READING PASSAGE ▸

__________________________________________________

The claimant sought a number of corrections tending to support the notions that Dr. Kurland did not diagnose carpal tunnel syndrome on March 17, 1989, and that the claimant’s suspicion that his symptoms were work-related was not confirmed until July 17, 1990. In his December 9, 1992 deposition, however, Dr. Kurland stated that he probably told the claimant that, if his condition was in fact carpal tunnel, it was likely related to repetitive wrist activity. (Transcript, p. 6). The commissioner was entitled to credit that testimony, which provides support for his denial of the requested correction stating that the doctor did not tell the claimant that his probable carpal tunnel was work-related on March 17, 1989. Webb v. Pfizer, Inc., 14 Conn. Workers’ Comp. Rev. Op. 69, 1859 CRB-5-93-9 (May 12, 1995). The fact that the claimant was not completely certain of his diagnosis until June or July did not reduce to a mere suspicion his awareness of the relationship between his injury and his employment. See Bremner v. Eidlitz & Son, Inc., 118 Conn. 666, 669-70 (1934). However, as explained below, the claimant’s Motion to Correct would have had no legal impact on the outcome of this case even if it had been granted.

__________________________________________________

Collection entries
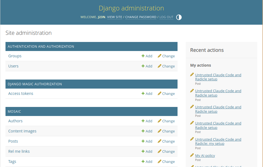This screenshot has width=263, height=167.
Task: Open the Users model list
Action: click(13, 66)
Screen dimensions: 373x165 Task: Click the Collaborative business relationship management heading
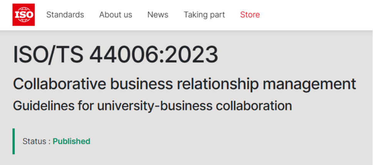185,84
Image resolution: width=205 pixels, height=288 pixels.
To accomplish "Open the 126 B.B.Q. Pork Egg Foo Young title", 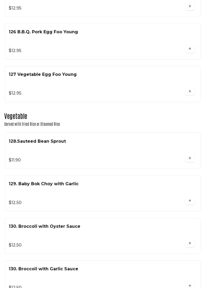I will click(x=43, y=32).
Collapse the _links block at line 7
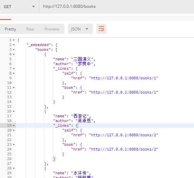 click(14, 68)
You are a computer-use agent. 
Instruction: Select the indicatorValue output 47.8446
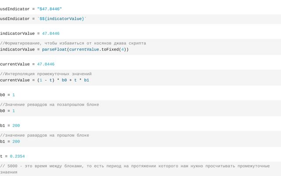51,33
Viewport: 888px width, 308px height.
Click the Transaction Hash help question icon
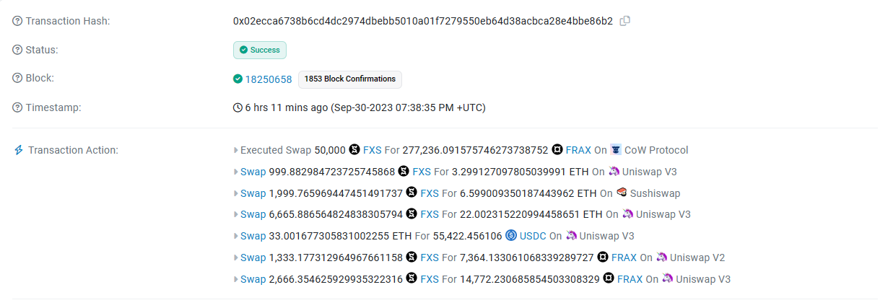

__________________________________________________

WORK REQUEST ▸
Carry on the workers' compensation opinion on the carpal tunnel claim from its final sentence. The entries are separate material and have no connection to the text about the carpal tunnel claim.

RESULT OF THIS TASK ▸
Section 31-294c requires a notice of claim for compensation to be filed within one year from the date of injury in repetitive trauma cases. Crochiere v. Board of Education, 227 Conn. 333, 353 (1993); Seymour v. Bleich, 12 Conn. Workers’ Comp. Rev. Op. 312, 314, 1484 CRB-6-92-8 (June 24, 1994). “As a matter of law, the date of injury of a repetitive trauma is the last day of exposure, which is usually the last day of employment.” Borent v. State, 33 Conn. App. 495, 499 (1994). Because the findings indicate that the claimant’s exposure to repetitive trauma approximately ceased in 1980, when he was promoted to shift superintendent, the operative “last day of employment” in this case for purposes of determining the date of injury is not necessarily June 29, 1989 as alleged in the claimant’s Form 30C. See Campbell v. Manchester Memorial Hospital, 13 Conn. Workers’ Comp. Rev. Op. 157, 1754 CRB-1-93-6 (March 8, 1995). Rather, that day would probably have occurred long before. Id., 159-60.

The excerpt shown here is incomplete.